◆ DATA FOR REVIEW:
________________________________________

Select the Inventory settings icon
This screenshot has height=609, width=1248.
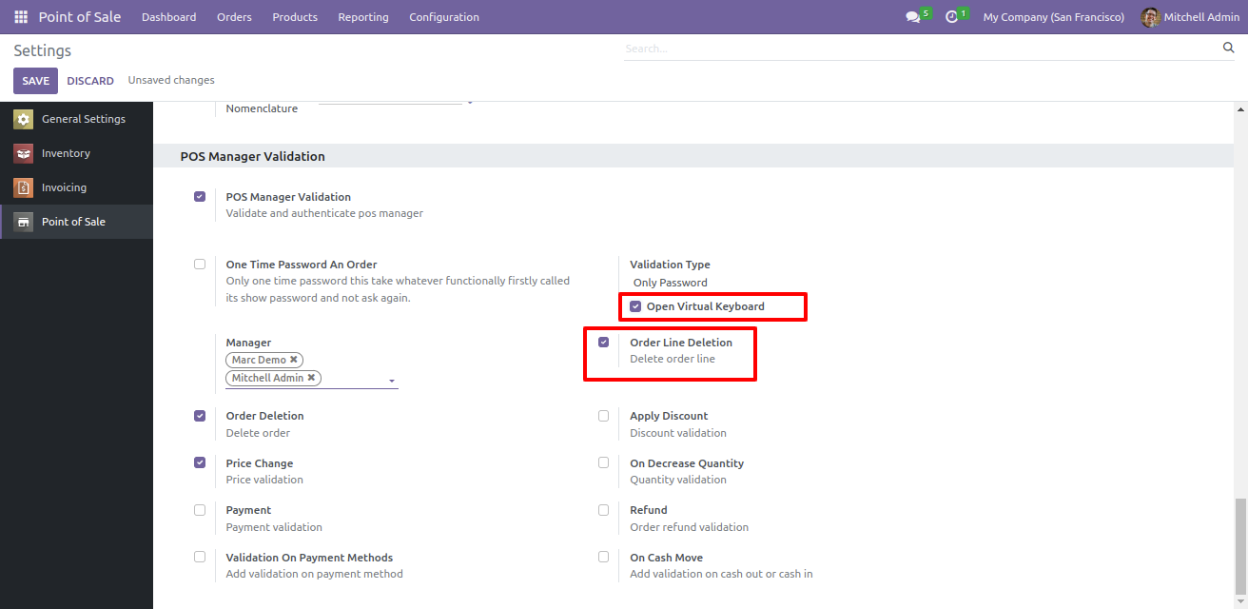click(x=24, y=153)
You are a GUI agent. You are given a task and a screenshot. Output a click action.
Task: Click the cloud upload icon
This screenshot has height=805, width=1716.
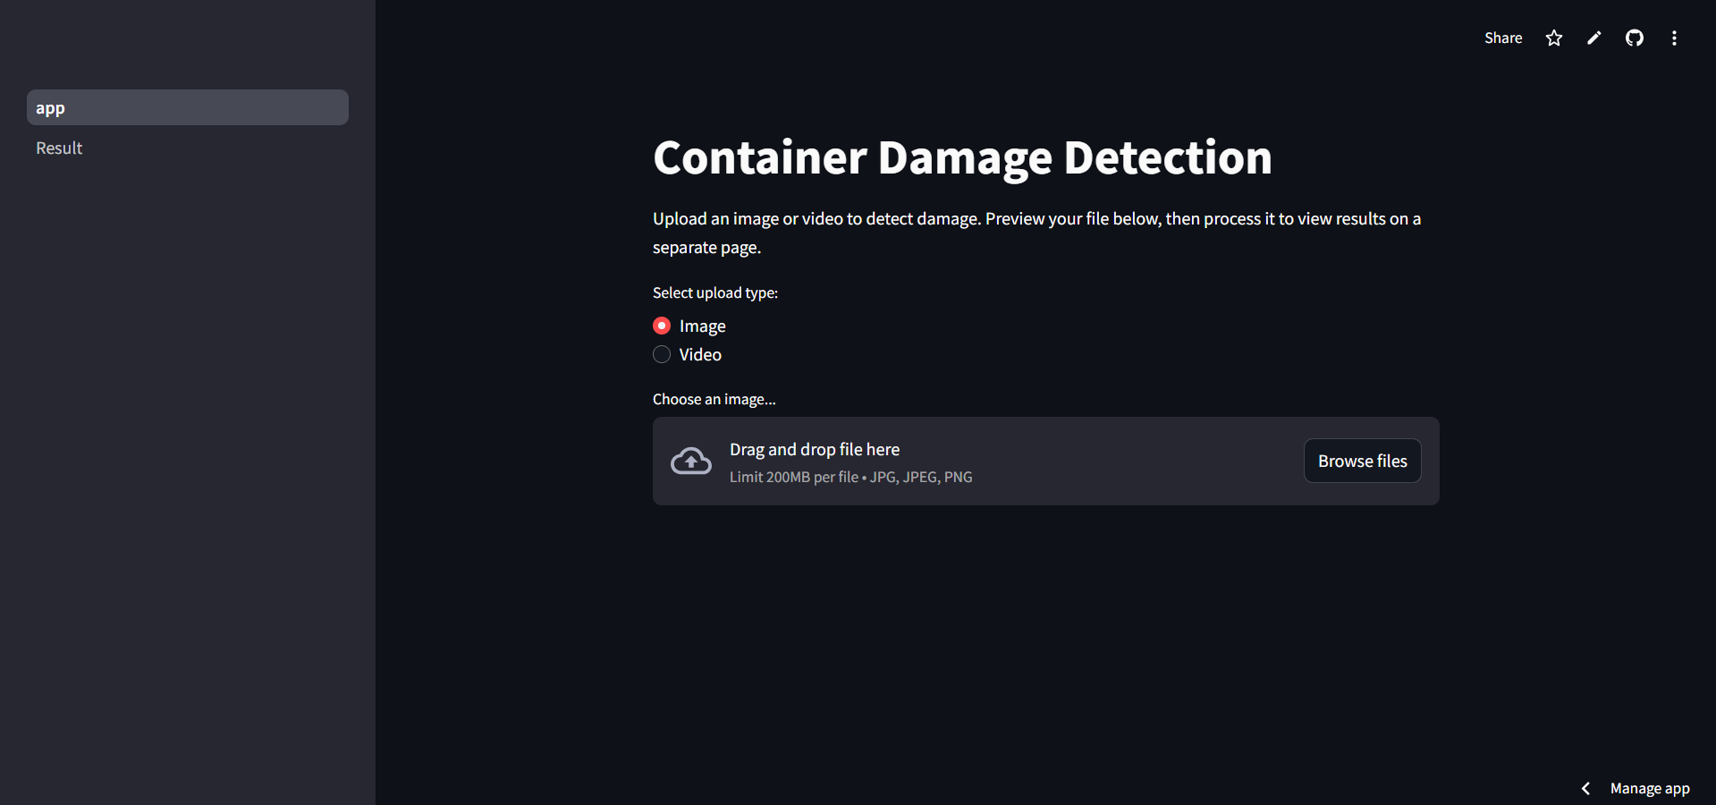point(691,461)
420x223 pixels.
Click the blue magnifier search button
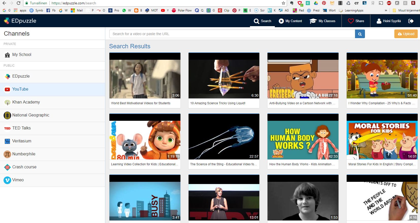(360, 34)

________________________________________

◆ TASK PROMPT:
Locate the word "icon" in the records above, and return each line that has it.

◆ SOLUTION FOR THIS PROBLEM:
Select the Inventory settings icon
Task: Click the cloud upload icon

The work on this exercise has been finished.